(Records for locating the described items)

* begin *

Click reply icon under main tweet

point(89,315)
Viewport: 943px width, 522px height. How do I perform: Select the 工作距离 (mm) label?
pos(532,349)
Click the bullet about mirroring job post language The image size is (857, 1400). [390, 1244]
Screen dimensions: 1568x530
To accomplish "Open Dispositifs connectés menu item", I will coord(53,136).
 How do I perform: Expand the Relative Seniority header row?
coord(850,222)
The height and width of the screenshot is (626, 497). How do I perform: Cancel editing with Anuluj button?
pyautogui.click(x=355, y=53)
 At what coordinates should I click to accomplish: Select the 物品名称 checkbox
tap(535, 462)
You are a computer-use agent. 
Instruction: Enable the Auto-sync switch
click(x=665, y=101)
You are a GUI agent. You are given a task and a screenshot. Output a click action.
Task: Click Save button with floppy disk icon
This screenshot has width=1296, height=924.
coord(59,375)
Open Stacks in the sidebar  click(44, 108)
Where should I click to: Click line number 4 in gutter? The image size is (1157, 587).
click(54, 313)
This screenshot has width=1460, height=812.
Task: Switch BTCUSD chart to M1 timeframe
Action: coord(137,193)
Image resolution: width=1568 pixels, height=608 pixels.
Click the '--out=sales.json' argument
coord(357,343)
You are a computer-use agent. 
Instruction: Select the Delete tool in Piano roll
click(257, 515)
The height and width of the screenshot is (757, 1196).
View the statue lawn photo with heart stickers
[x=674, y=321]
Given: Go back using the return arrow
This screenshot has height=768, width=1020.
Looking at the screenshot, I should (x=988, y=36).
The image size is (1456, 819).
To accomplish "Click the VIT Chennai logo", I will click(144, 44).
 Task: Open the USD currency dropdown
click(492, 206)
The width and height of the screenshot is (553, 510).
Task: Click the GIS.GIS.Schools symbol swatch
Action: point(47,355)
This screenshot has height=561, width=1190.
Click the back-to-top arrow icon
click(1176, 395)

* end *

> [EXERCISE DIRECTIONS] Please gather each line of the items above that contains the word "Open". Case counts.

> [OUTPUT OF THE EXERCISE]
To accomplish "Open Dispositifs connectés menu item", I will coord(53,136).
Open Stacks in the sidebar  click(44, 108)
 Task: Open the USD currency dropdown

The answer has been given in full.